Interesante corrida de Araúz de Robles con lluvia de orejas para la terna castellano-manchega en Cifuentes

Plaza de toros de Cifuentes (Guadalajara). Algo más de cien personas en los tendidos. Corrida de toros.

Se lidiaron seis toros de Araúz de Robles, desigualmente presentados, con tres toros (1º, 3º y 6º) propios de plaza de segunda categoría (de primera en el caso del 1º), y tres menos serios (2º, 4º y 5º). Nobles y manejable todos en mayor o menor medida. Complicado el segundo.

Sánchez Vara: dos orejas y dos orejas.
Andrés Palacios: oreja y dos orejas.
Miguel Tendero: dos orejas y oreja.

Se despidió de los ruedos José Luis Carmona, banderillero de Andrés Palacios, quien le cortó el añadido al término del festejo.

Hacía tiempo que no sabíamos de la ganadería de Araúz de Robles, y fue realmente grato comprobar que sigue ahí y que sus toros continúan embistiendo.
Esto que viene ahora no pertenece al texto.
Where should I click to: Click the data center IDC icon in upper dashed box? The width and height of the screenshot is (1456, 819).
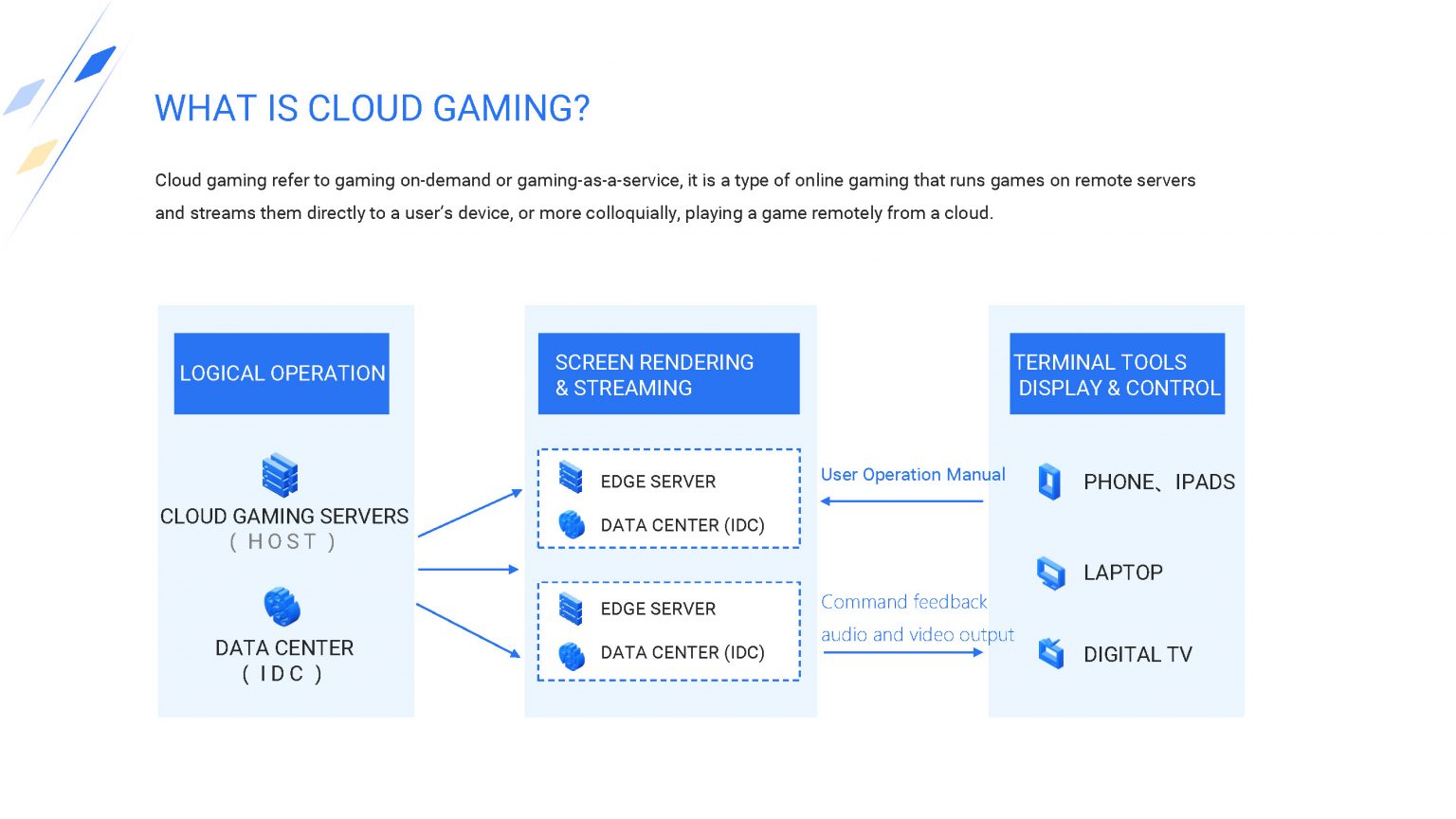tap(571, 524)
Al menos los lidiados en Cifuentes lo hicieron. Cinco de seis brindaron embestidas portadoras de triunfo en mayor o menor medida. Además, ofreciendo un juego manejable pero con teclas que dotaron de interés el desarrollo del festejo y forzaron a sus matadores a buscarlas y, en algún caso, encontrarlas.
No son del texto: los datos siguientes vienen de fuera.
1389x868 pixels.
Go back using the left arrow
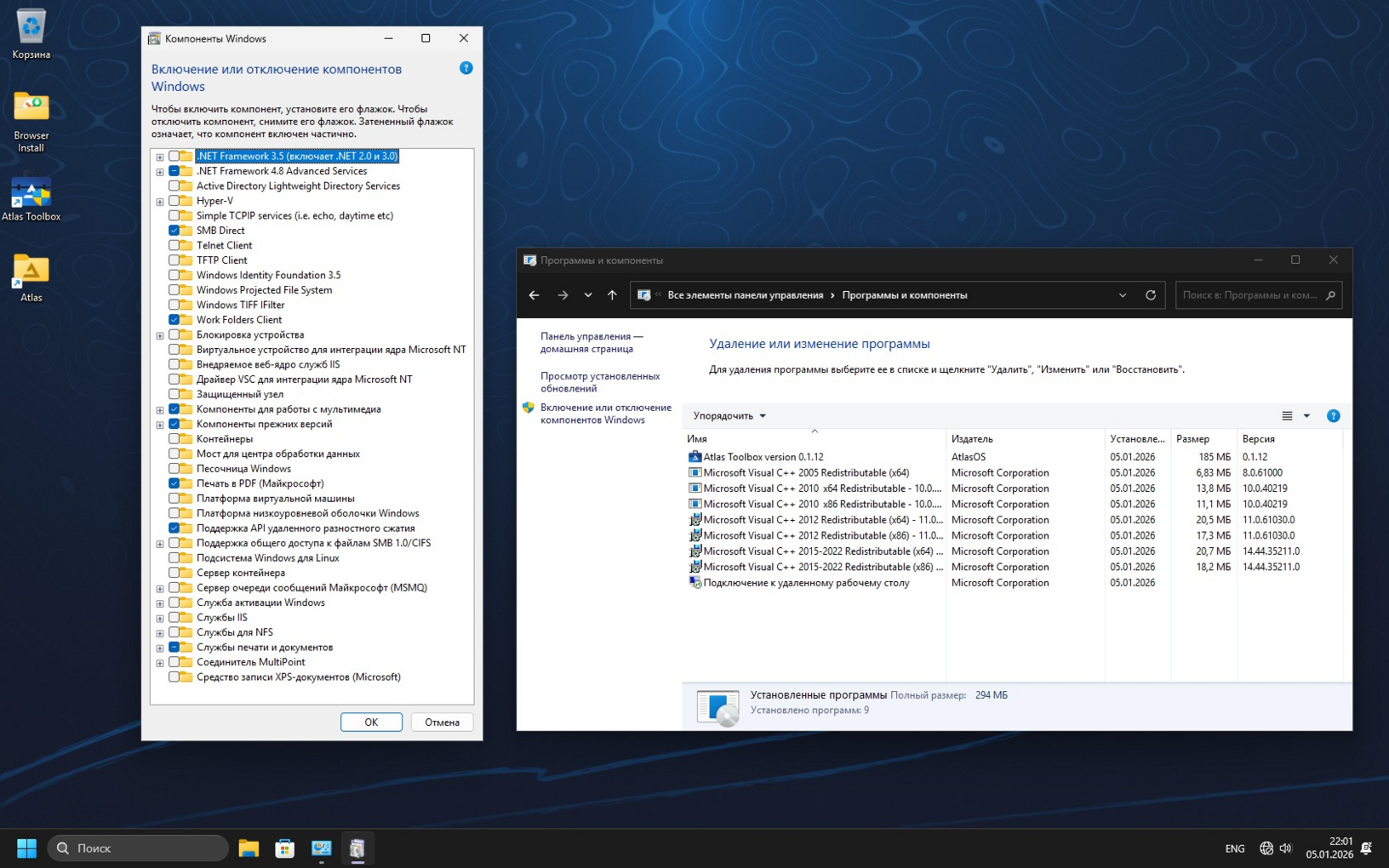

La pulcritud fue el principal aderezo de la faena de Sánchez Vara al primero de la tarde, un gran toro -no solo por tu imponente trapío- que embistió con clase, profundidad y largura. Con estos mimbres supo a poco la correcta aunque despegada faena del torero alcarreño, que contó con el prólogo de un aceptable recibo a la verónica y un desigual tercio de banderillas protagonizado por el propio Sánchez Vara. Eso sí, mató la primera con efectividad y las dos orejas fueron a sus manos.

Como igualmente fueron las dos del noble cuarto, al que Sánchez Vara recibió de rodillas tanto con capote como con muleta, instrumentando un trasteo correcto sin más en el que lo mejor llegó con la mano izquierda, en naturales largos en línea recta.
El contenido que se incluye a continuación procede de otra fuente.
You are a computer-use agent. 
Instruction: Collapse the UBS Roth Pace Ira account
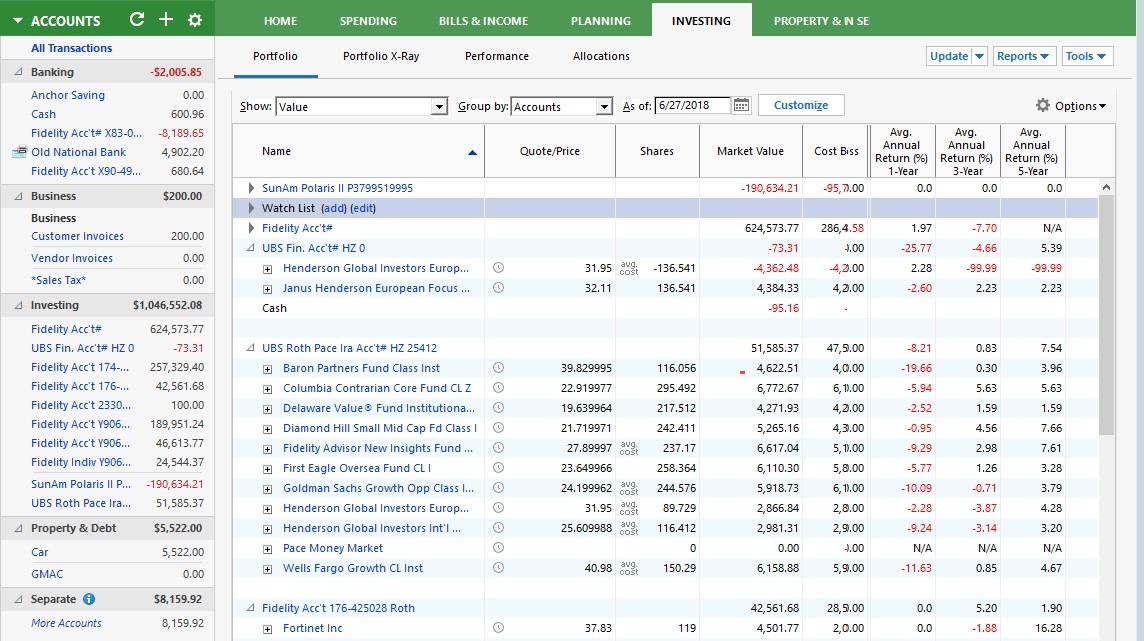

El segundo tuvo menor presencia que el primero pero infundió mucho más temor por su nervio al embestir. Sin embargo ese ímpetu no llevó aparejada la nobleza ya que buscaba las zapatillas del torero una vez acabada la inercia de las dos primeras arrancadas. Andrés Palacios se lo quitó de en medio con relativa solvencia, dejando una buena estocada arriba tras clavar media muy atravesada en el primer intento.

El quinto resultó muy manejable, permitiendo a Andrés Palacios apuntar buen toreo a la verónica y dejar algún que otro cartel de toros en una faena de muleta que, por otro lado, no alcanzó verdadera altura. Anduvo solvente con el acero y a sus manos fueron dos orejas.

El tercero apuntó temple y buena condición en los dos primeros tercios aunque la mecha de la casta se le acabó tras las tres primeras tandas. Antes de ello Miguel Tendero anduvo solvente y dispuesto con capote y muleta, dejando una contundente estocada a la primera. El conjunto fue premiado con doble trofeo.

Hubo poder en la lidia al encastado sexto por parte de Miguel Tendero, un toro que agradeció cuando el albaceteño manejó las telas con sutileza, algo que ocurrió solo ocasionalmente. Acertó con el descabello tras dejar media estocada, cerrando el festejo paseando una oreja.